» **Exercise goal**: Copy out all the entries exactly.

» **Saved data entries**:
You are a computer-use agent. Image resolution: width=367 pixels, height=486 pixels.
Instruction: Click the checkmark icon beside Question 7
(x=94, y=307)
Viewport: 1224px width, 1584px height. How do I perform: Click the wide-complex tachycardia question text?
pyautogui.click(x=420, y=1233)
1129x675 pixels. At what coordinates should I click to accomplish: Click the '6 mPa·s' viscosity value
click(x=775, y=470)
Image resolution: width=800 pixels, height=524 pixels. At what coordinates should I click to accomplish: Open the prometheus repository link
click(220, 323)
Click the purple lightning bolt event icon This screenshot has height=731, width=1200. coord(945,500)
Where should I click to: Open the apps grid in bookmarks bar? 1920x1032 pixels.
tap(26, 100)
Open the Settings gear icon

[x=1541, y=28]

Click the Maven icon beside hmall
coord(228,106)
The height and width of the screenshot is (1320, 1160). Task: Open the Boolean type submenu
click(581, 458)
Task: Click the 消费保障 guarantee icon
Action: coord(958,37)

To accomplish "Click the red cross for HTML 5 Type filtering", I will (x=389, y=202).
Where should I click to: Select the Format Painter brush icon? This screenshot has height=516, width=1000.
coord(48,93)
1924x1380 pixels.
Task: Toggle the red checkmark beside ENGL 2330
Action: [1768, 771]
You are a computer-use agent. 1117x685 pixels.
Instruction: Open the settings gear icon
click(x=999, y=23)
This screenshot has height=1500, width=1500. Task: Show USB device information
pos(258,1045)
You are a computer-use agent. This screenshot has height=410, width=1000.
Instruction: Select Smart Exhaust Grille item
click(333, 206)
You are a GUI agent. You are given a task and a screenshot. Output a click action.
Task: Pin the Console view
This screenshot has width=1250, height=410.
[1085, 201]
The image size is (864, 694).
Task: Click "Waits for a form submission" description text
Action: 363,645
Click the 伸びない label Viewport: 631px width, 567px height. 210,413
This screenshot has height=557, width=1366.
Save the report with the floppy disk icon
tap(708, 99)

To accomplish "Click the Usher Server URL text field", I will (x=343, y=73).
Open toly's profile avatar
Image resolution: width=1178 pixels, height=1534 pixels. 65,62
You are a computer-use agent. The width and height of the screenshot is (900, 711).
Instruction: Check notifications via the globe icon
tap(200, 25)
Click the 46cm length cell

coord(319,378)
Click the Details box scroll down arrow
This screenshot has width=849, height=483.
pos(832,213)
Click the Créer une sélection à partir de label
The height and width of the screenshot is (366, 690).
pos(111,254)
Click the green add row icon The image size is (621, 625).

» **Response to the task**:
You are a computer-use agent. Image resolution: width=367 pixels, height=486 pixels.
Instruction: Click the checkmark icon beside Question 7
(x=94, y=307)
Viewport: 1224px width, 1584px height. How do I perform: Click the wide-complex tachycardia question text?
pyautogui.click(x=420, y=1233)
1129x675 pixels. At what coordinates should I click to accomplish: Click the '6 mPa·s' viscosity value
click(x=775, y=470)
Image resolution: width=800 pixels, height=524 pixels. At what coordinates should I click to accomplish: Open the prometheus repository link
click(220, 323)
Click the purple lightning bolt event icon This screenshot has height=731, width=1200. coord(945,500)
Where should I click to: Open the apps grid in bookmarks bar? 1920x1032 pixels.
tap(26, 100)
Open the Settings gear icon

[x=1541, y=28]

Click the Maven icon beside hmall
coord(228,106)
The height and width of the screenshot is (1320, 1160). Task: Open the Boolean type submenu
click(581, 458)
Task: Click the 消费保障 guarantee icon
Action: coord(958,37)

To accomplish "Click the red cross for HTML 5 Type filtering", I will (x=389, y=202).
Where should I click to: Select the Format Painter brush icon? This screenshot has height=516, width=1000.
coord(48,93)
1924x1380 pixels.
Task: Toggle the red checkmark beside ENGL 2330
Action: [1768, 771]
You are a computer-use agent. 1117x685 pixels.
Instruction: Open the settings gear icon
click(x=999, y=23)
This screenshot has height=1500, width=1500. Task: Show USB device information
pos(258,1045)
You are a computer-use agent. This screenshot has height=410, width=1000.
Instruction: Select Smart Exhaust Grille item
click(333, 206)
You are a GUI agent. You are given a task and a screenshot. Output a click action.
Task: Pin the Console view
This screenshot has width=1250, height=410.
[1085, 201]
The image size is (864, 694).
Task: Click "Waits for a form submission" description text
Action: 363,645
Click the 伸びない label Viewport: 631px width, 567px height. 210,413
This screenshot has height=557, width=1366.
Save the report with the floppy disk icon
tap(708, 99)

To accomplish "Click the Usher Server URL text field", I will (x=343, y=73).
Open toly's profile avatar
Image resolution: width=1178 pixels, height=1534 pixels. 65,62
You are a computer-use agent. The width and height of the screenshot is (900, 711).
Instruction: Check notifications via the globe icon
tap(200, 25)
Click the 46cm length cell

coord(319,378)
Click the Details box scroll down arrow
This screenshot has width=849, height=483.
pos(832,213)
Click the Créer une sélection à partir de label
The height and width of the screenshot is (366, 690).
pos(111,254)
Click the green add row icon The image size is (621, 625).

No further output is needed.